Session one ended there. My old PC chased them down as they were running away and, since his new template made him a VERY poor sorcerer, he was killed along with the oozes.

I started a new PC at that session that I still play now, 9 months later. This guy has died plenty of times, but manages to get raised (and we don't lose levels with death!) every time.

Killing two PCs in one session as a PC and turning a 3rd NPC? Gotta be some kind of record, right?
 

Two come to mind.

We were playing a whimsy game. 40th level characters and all that. I was playing the wizard. So, it took me like 12 hours to write up a 40th level wizard with all the spells, items etc... First round of combat I take a thousand points of radiation damage. Up to that moment radiation damage didn't exsist, so I hadn't taken any protection spells. 12 hours of creation, two minutes of play. UGGHH


The other one was when our party was wondering through a dungeon and the GM said "you open the door and see nothing in the room." So, one of the characters said they "went in and searched it out". Turns out what the GM ment by nothing was that it was a void that instantly sucked the character out of exsistance, no save, no nothing.
 

1. The 3rd level barbarian, murdered in his sleep by horses, prior to the first fight of the campaign. A pair of evil horses with psychic powers, but still, murdered in his sleep by horses.

2. Three 28th level characters getting killed by a single (super buffed up) orc, standing alone in a 10' by 10' room, guarding a pie. :p
 


My lamest character death, bar none, as the wild mage back in 2e. It was the beginning of the campaign, and I was looking forward to trying out my elven wild mage. It seemed like a fun character, and I had rolled pretty well.

We were on our way to fight some orcs, and I started the fight by tossing a magic missile. This was the first combat encounter of the campaign, with a couple of guys new to the game. I roll for my wild surge, and... yep. My first spell is a wild surge. The DM rolls on the surge table, laughs, and pulls out a different book, rolls percentiles. He then tells me to roll a save vs spells. I do, and fail it.

My 1st level wild mage, casting his first spell, randomly polymorphs himself into a squirrel in the middle of a forest, and fails the roll to keep his own mind. He bounds off into the forest to join all the other squirrels, and disappears forever.

That was my worst character death ever, and the last time I played a wild mage.
 

Using the old "Good Hits and Bad Misses" crit charts from 1e, one of the party's fighters beheaded herself with a greatsword on a fumble. We actually stopped the game to try and recreate this with some mock swords my room mate had. After about 10 minutes, the girl playing the now deceased warrior conceded that given the location she was fighting in and the footing conditions, it WAS possible. She rolled up a backup character who then fell from her horse and was trampled by the rest of the party during a charge on the enemy camp.

• SUPPLIED DATA:
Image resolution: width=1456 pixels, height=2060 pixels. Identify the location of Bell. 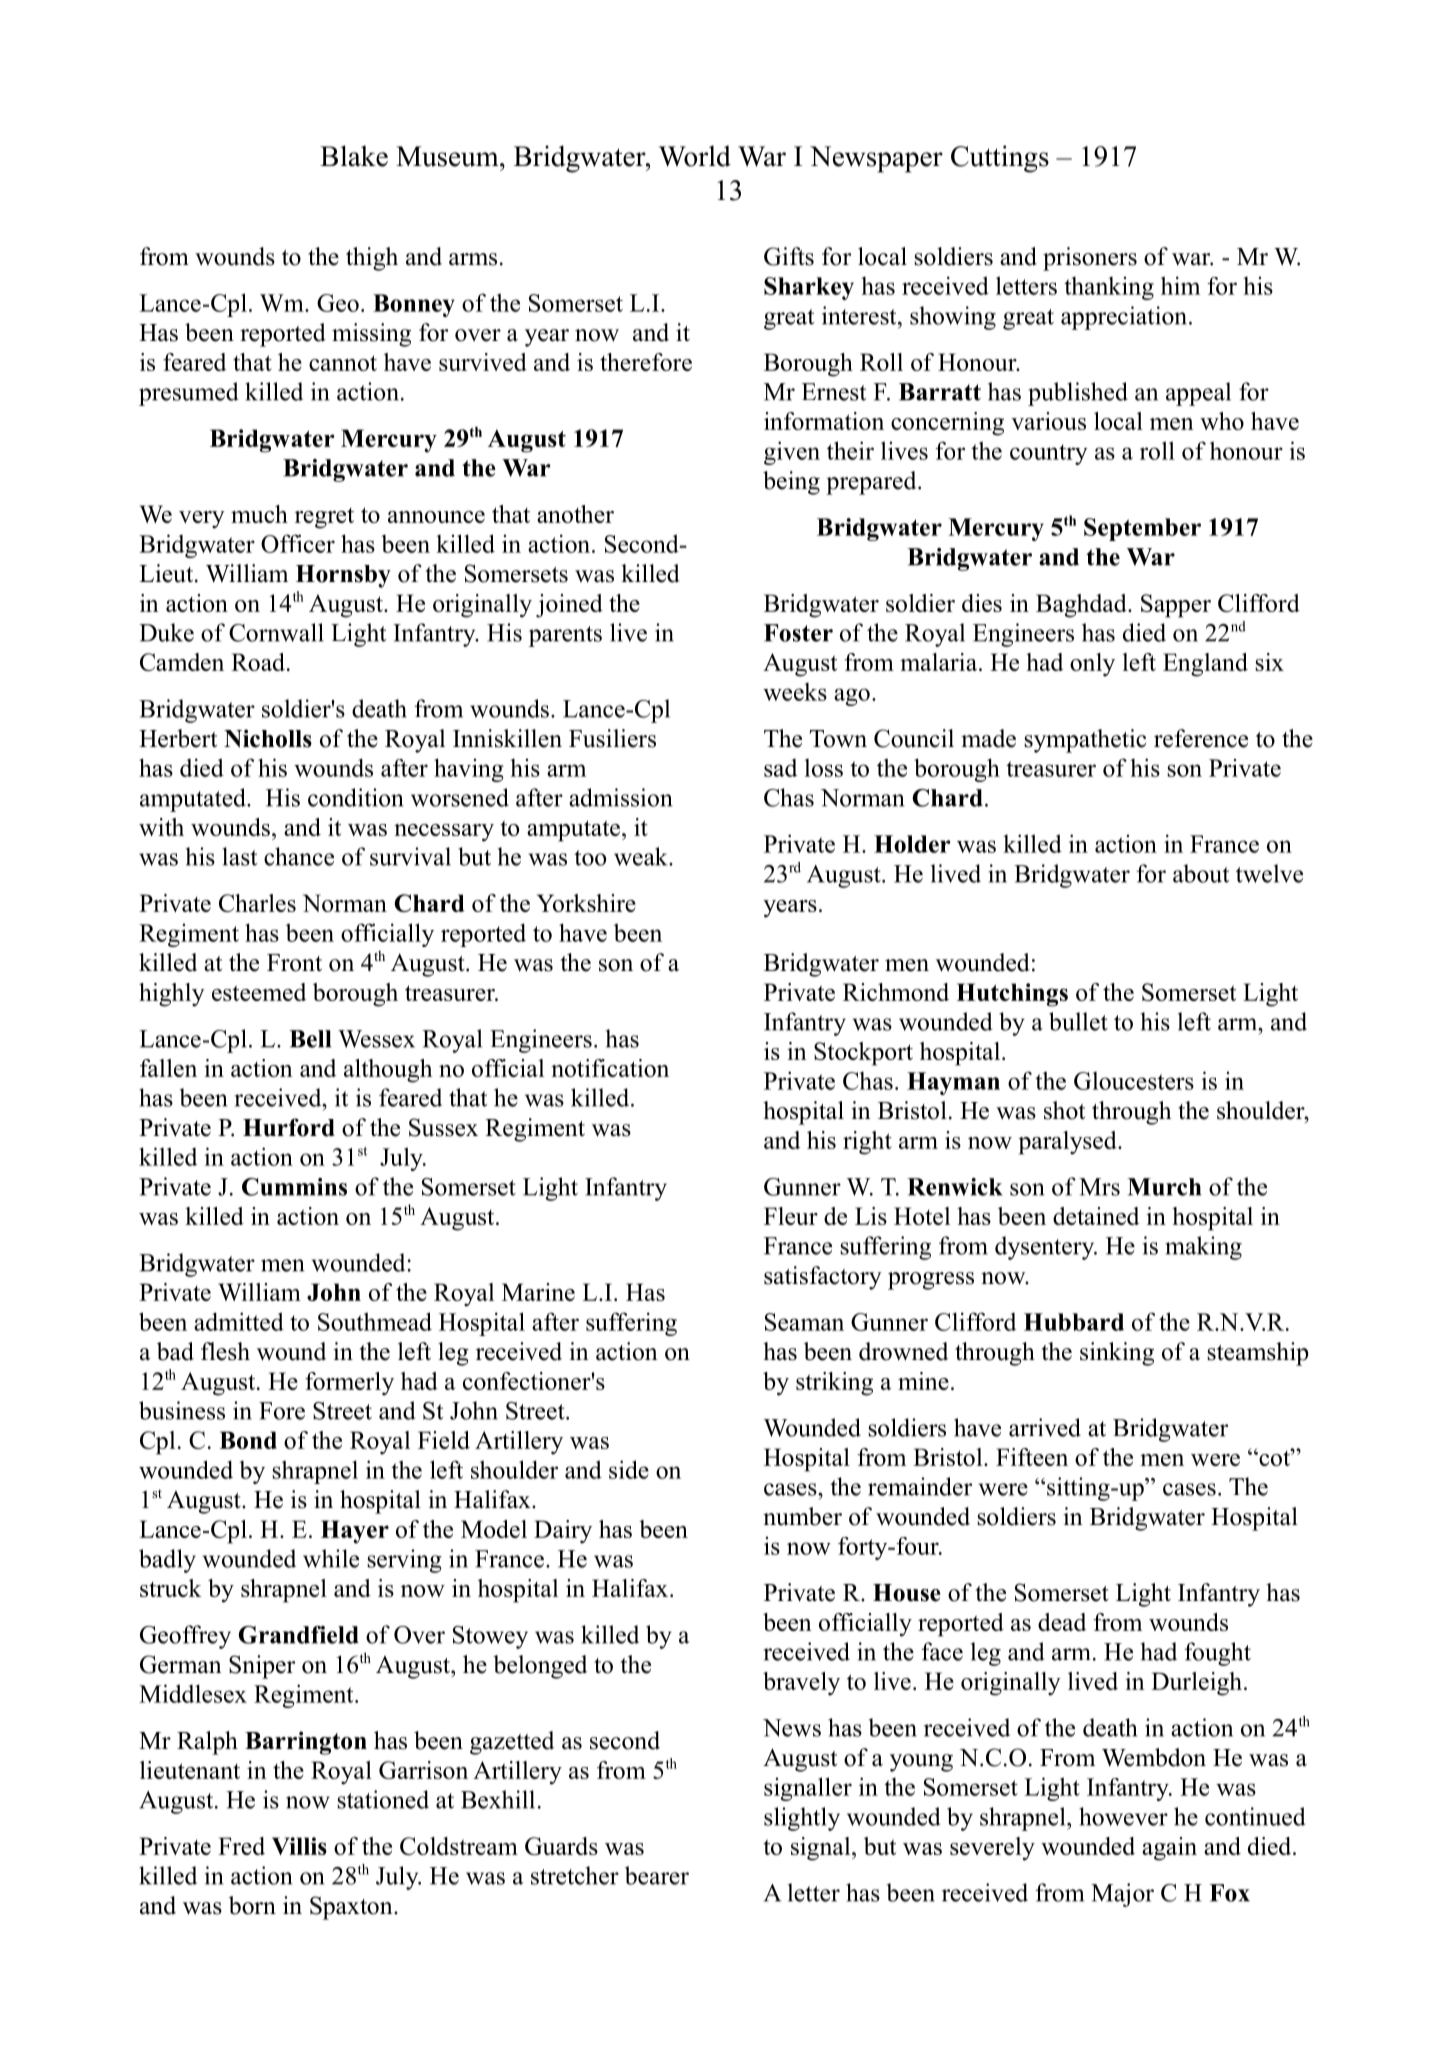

• WRITTEN INSTRUCTION:
In the excerpt about tabletop character deaths, what was the single orc in the 10' by 10' room guarding?

• ANSWER TO THIS PROBLEM:
A pie.